Digital Ocean on Ubuntu 20 use venv
https://docs.python-guide.org/starting/install3/linux/#pipenv-virtual-environments guide
Python virtual environments allow you to install python modules in an isolated location for a specific project.
https://pypi.org/project/pipenv/
https://pipenv.pypa.io/en/latest/ documentation
# this worked
# and looks like it has used python3.9
pip install pipenv
# maybe should have done this https://docs.python-guide.org/dev/virtualenvs/
# https://pipenv.pypa.io/en/latest/install/#pragmatic-installation-of-pipenv
# essentially a pragmatic install if have existing toolchains
# which I don't really, so can ignore.
pip install --user pipenv
cd project-folder
# install Requests library and create
# Pipfile - used to track dependencies
pipenv install requests
It worked. First use of pipenv.
# requests module
import requests
response = requests.get('https://httpbin.org/ip')
print('Your IP is {0}'.format(response.json()['origin']))
x = requests.get('https://w3schools.com/python/demopage.htm')
print(x.text)
then run with
# it worked giving my ip address
pipenv run python main.py
# by using code below I could tell it was using the Python 3.9.10 interpreter
What Version of Python is my program running?
- Python3.9.10 running when I do python3.9 script.py
- Pip 22.0.4
- Pipenv 2022.1.8
import sys
print("Hello world")
# 3.9.10 when run with python3.9 script.py
# 3.6.9 when run with python3 script.py
# 2.7.17 when run with python script.py
print(sys.version)
Pipenv
cd project-folder
# get dependencies for this projet
pipenv install
# install requests library in this project
pipenv install requests
# install specific version of flask
pipenv install flask==0.12.1
#
pipenv install numpy
# activate the shell!
pipenv shell
# can now run
# this works running 3.9.10 as the interpreter
python main.py
# run command inside the virtual env
# running 3.9.10
pipenv run python main.py
So this is excellent - I now have the correct version of python and dependencies under a virtual environment.

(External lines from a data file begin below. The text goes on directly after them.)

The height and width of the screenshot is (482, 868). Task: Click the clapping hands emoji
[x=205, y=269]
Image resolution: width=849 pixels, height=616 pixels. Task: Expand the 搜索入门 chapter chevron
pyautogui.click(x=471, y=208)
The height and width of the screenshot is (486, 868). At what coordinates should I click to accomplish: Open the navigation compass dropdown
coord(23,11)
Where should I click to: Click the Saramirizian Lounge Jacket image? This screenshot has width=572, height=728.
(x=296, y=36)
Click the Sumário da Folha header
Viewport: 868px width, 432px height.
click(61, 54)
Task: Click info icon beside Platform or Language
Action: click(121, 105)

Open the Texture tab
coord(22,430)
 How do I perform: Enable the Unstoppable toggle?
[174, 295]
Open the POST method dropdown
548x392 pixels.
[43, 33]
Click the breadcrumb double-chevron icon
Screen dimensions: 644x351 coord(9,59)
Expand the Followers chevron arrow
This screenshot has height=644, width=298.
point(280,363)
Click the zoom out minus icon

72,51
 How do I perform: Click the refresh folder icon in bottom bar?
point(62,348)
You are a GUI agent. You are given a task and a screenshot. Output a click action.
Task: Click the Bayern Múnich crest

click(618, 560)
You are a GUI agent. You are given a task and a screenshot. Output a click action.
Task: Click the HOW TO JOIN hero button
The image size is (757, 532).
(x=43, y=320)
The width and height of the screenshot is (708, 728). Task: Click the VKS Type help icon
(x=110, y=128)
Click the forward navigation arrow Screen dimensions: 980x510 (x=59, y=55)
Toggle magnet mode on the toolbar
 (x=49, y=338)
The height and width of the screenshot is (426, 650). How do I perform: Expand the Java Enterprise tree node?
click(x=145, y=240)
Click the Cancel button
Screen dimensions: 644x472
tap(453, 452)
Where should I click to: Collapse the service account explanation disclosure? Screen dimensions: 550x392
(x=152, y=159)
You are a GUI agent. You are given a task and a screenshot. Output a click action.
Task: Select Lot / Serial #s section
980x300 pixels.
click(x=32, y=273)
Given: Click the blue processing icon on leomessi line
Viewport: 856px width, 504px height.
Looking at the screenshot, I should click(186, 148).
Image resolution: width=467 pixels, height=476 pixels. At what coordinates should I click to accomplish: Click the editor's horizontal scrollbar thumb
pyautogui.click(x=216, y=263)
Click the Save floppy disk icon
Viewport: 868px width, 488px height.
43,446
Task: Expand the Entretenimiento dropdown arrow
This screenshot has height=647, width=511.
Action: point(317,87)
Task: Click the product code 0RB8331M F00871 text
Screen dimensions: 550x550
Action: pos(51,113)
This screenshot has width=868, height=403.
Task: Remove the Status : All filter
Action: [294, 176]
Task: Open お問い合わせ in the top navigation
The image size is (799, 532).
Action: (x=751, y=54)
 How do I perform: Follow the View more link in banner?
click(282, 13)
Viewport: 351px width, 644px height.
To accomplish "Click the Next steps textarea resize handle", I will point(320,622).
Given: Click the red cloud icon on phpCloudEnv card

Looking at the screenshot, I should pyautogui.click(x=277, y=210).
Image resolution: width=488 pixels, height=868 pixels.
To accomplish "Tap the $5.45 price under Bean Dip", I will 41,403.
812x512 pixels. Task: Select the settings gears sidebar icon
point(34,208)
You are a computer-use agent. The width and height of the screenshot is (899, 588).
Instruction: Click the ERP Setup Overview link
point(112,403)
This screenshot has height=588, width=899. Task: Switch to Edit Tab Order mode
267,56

Updating Python to 3.10 (latest)
# 3.8.10
python3 -V
sudo add-apt-repository ppa:deadsnakes/ppa
sudo apt install python3.10
# need this for pipenv otherwise get ModuleNotFoundError: No module named 'distutils.cmd' error
sudo apt install python3.10-distutils
# 3.10.2
python3.10 -V
# create new virtual environment for new version of python
# if just do pipenv it will link to python 3.9
pipenv install --python 3.10
cd project-folder
pipenv install requests
# 3.10.2 interpreter
pipenv run python main.py
Running in production
Am running Ubuntu 20.04.4 on Proxmox hypervisor in home office lab.
Script is in source control - infra
After restoring/buiding from a base image I can follow the instructions in infra/server-build.sh
#!/bin/sh
# Script to configure production server
# Run the 3 commands below manually
# git clone https://github.com/djhmateer/auto-archiver
# sudo chmod +x ~/auto-archiver/infra/server-build.sh
# ./auto-archiver/infra/server-build.sh
# Use Filezilla to copy secrets - .env and service-account.json
## Python
sudo apt update -y
sudo apt upgrade -y
sudo apt autoremove -y
sudo add-apt-repository ppa:deadsnakes/ppa -y
# etc...
Then a new server is running after 4:20. This works well for deploying updated instances of the codebase. Takes 20 seconds for the cron job to start.